● Supplied information
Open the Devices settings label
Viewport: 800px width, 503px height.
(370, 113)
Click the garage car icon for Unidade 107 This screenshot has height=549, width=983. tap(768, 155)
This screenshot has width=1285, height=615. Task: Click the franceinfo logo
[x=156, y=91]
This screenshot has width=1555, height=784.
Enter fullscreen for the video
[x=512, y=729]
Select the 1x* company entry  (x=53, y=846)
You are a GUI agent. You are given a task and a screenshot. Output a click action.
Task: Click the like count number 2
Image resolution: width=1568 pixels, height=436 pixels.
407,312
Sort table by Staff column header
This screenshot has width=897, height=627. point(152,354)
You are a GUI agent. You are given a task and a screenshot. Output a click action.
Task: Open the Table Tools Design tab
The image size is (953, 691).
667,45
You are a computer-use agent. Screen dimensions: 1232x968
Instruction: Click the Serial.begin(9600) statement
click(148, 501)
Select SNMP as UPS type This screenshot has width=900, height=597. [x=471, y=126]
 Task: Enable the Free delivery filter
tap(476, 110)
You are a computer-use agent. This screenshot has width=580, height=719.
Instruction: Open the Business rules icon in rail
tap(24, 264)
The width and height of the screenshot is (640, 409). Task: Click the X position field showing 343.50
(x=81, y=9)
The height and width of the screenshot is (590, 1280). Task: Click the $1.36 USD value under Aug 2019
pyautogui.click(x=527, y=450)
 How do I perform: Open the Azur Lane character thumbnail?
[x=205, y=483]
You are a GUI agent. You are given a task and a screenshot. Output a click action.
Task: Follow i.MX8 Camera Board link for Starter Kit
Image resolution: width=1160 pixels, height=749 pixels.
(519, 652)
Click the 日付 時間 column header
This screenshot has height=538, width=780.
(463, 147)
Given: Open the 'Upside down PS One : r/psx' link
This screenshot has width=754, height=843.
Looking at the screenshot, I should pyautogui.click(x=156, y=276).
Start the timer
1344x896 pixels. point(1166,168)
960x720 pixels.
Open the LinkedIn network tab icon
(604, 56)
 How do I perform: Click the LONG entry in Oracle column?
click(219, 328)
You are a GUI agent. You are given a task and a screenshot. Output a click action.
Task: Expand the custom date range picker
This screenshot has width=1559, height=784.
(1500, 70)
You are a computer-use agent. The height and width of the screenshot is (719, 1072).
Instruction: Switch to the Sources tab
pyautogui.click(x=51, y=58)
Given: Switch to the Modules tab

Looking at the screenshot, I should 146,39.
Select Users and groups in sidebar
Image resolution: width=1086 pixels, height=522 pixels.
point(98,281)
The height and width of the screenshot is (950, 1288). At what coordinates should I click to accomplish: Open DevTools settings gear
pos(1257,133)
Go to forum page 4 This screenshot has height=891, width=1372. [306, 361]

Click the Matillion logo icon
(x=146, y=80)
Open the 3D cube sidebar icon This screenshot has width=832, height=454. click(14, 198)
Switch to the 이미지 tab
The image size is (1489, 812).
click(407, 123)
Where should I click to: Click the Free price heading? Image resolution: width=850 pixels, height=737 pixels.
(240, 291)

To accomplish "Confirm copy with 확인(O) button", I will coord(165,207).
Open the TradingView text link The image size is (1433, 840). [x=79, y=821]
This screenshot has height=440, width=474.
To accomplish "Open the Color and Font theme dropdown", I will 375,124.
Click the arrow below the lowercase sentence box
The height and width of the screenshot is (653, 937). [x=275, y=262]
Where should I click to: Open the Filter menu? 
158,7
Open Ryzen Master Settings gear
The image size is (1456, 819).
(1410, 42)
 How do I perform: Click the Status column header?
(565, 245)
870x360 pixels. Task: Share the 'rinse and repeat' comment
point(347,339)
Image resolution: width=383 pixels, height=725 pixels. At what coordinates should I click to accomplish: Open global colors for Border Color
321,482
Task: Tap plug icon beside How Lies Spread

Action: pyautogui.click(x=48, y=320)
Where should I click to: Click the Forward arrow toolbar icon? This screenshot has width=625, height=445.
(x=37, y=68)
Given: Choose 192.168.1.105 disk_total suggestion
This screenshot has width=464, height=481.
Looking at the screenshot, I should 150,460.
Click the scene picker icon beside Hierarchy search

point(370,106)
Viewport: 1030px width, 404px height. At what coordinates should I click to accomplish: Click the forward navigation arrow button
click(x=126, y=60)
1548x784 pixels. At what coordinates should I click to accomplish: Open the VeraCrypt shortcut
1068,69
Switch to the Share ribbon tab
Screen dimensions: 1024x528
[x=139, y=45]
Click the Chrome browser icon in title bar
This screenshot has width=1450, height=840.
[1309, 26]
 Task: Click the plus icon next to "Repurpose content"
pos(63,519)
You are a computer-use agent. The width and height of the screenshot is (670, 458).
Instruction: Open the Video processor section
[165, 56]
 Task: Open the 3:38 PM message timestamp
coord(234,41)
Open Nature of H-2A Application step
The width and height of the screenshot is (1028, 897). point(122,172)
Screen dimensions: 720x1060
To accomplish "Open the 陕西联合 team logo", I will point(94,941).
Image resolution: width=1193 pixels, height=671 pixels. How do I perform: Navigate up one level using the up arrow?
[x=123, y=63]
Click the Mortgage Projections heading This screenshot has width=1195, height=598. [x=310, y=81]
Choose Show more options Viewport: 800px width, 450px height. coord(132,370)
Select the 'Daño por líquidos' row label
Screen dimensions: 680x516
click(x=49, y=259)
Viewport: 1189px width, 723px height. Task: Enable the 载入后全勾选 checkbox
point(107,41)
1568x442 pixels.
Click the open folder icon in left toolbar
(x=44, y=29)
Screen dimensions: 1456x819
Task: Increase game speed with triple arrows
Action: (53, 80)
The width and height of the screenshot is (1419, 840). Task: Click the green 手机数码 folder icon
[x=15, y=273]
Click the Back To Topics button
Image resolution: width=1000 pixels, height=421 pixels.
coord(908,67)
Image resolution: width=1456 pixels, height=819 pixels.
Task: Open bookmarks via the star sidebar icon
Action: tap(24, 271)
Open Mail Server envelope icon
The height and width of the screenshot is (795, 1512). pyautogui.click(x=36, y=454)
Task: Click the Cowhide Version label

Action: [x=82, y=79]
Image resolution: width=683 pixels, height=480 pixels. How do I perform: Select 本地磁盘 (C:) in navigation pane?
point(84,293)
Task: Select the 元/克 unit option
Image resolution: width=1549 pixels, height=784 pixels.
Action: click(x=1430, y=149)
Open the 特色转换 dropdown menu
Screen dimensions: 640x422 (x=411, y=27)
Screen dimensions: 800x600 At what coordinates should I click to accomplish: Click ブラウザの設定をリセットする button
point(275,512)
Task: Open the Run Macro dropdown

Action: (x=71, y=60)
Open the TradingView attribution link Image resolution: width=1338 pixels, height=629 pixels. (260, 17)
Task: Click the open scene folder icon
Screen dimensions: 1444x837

● What to do
Starting with the line with "Choose Show more" and going on through the end of the records, give the lines again with "folder" swapped for "directory" and nothing else changed.

● Exercise response
Choose Show more options Viewport: 800px width, 450px height. coord(132,370)
Select the 'Daño por líquidos' row label
Screen dimensions: 680x516
click(x=49, y=259)
Viewport: 1189px width, 723px height. Task: Enable the 载入后全勾选 checkbox
point(107,41)
1568x442 pixels.
Click the open directory icon in left toolbar
(x=44, y=29)
Screen dimensions: 1456x819
Task: Increase game speed with triple arrows
Action: (53, 80)
The width and height of the screenshot is (1419, 840). Task: Click the green 手机数码 directory icon
[x=15, y=273]
Click the Back To Topics button
Image resolution: width=1000 pixels, height=421 pixels.
coord(908,67)
Image resolution: width=1456 pixels, height=819 pixels.
Task: Open bookmarks via the star sidebar icon
Action: tap(24, 271)
Open Mail Server envelope icon
The height and width of the screenshot is (795, 1512). pyautogui.click(x=36, y=454)
Task: Click the Cowhide Version label

Action: [x=82, y=79]
Image resolution: width=683 pixels, height=480 pixels. How do I perform: Select 本地磁盘 (C:) in navigation pane?
point(84,293)
Task: Select the 元/克 unit option
Image resolution: width=1549 pixels, height=784 pixels.
Action: click(x=1430, y=149)
Open the 特色转换 dropdown menu
Screen dimensions: 640x422 (x=411, y=27)
Screen dimensions: 800x600 At what coordinates should I click to accomplish: Click ブラウザの設定をリセットする button
point(275,512)
Task: Open the Run Macro dropdown

Action: (x=71, y=60)
Open the TradingView attribution link Image resolution: width=1338 pixels, height=629 pixels. (260, 17)
Task: Click the open scene directory icon
Screen dimensions: 1444x837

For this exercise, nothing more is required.